The Bureau of Economic Analysis announced today that seasonally adjusted U.S. real GDP grew at a 2.8% annual rate in the third quarter. That’s close to the long-run historical average of 3.1%. With inflation coming down, I think we now can declare that the Fed has achieved the admirable but difficult objective of a “soft landing” — bringing inflation down without tipping the U.S. into recession.
The new numbers put the Econbrowser recession indicator index at 2.4%. That’s quite a low number, and signals an unambiguous continuation of the economic expansion that began in 2020:Q3.
GDP growth was led by strong spending by consumers, who seem to be regaining confidence as employment growth continues strong. Third-quarter GDP was also boosted by a big increase in government spending associated with military assistance to Israel and Ukraine. A surge in imports, which are subtracted from GDP, held GDP growth back. Slower new home construction also subtracted from GDP growth, but not to the degree that we’d see if the Fed had engineered a big housing crunch.
Markets also breathed a sigh of relief this week that the military conflict in the Middle East does not look (for now) as if it’s going to lead to a big disruption in oil production or shipping. All this is enough to bring a smile back to the face of our Little Econ Watcher.
For now.
Soft landing, job well done. Do you think we achieve the soft landing without the 0.5% rate cut? or with a 0.25% rate cut? or do you believe we get a soft landing with the fed holding steady? how important, or unimportant, was that last action by the fed?
I don’t know who’s going to win the election. And whoever wins, I’m not sure which of their proposals they could get Congress (and the courts) to approve. So I’m not factoring in any assumption about policy in 2025. Just calling it like I see the situation on the ground right now.
Mortgage rates are back where they were before the September Fed rate cut, so I don’t think you can claim that made a huge difference. A key question is whether inflation remains stable. Again, looks OK to me for now, but we’ll see what comes next.

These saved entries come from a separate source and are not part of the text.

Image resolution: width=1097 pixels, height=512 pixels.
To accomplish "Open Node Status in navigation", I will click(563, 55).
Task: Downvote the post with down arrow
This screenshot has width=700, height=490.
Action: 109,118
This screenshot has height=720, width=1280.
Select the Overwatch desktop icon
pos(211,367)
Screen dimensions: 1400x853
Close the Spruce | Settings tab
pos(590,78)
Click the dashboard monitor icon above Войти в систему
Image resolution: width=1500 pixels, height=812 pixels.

fair point about mortgage rates returning to previous levels. in this case, the fed tried to error on the side of monetary easing. if it works, it gives ammo to those who argue against austerity approaches to the economy.
in the big picture, if you don’t want to crash the economy, then don’t keep monetary policy tight. i think the fed is willing to live with more inflation if it must.
I will add, unemployment rate is up about 0.5% from its recent low. even with the rate at historically low values, such a move probably reinforces that the rate cuts were appropriate at this time.
at any rate, hopeful the country sustains a soft landing. not sure why anybody would be hoping for a different outcome.
Biggest surprise to me about this was consumer spending holding up. I really thought things would slow down towards the end of the year. Going to be interesting to see how Christmas sales go, but this certainly implies nothing too bad.
The plane is on the runway but the Fed is still at full throttle and in danger of running off the end and crashing.
They need to cut rates quickly. You can’t say they’ve landed when they are way above the neutral rate.
so you are in the camp of a cut was needed. and from what I infer, it was the 0.5% cut. what are your thoughts on how the economy would have proceeded if it had been a 0.25% cut? and what will your predicted outcome be if the next meetings provides a 0.5% cut, 0.25% cut or not cut at all? I think we get 0.25% cut, and continue on soft landing course. however, I would personally prefer another 0.5% cut to refinance a mortgage.
Powell has repeatedly said: “Monetary policy affects economic activity with long and variable lags.”
Today 2.1% PCE is at effectively at their official target. Assuming that Powell is correct about the lag (opinions are 6 to 12 months), the Fed is already behind the curve.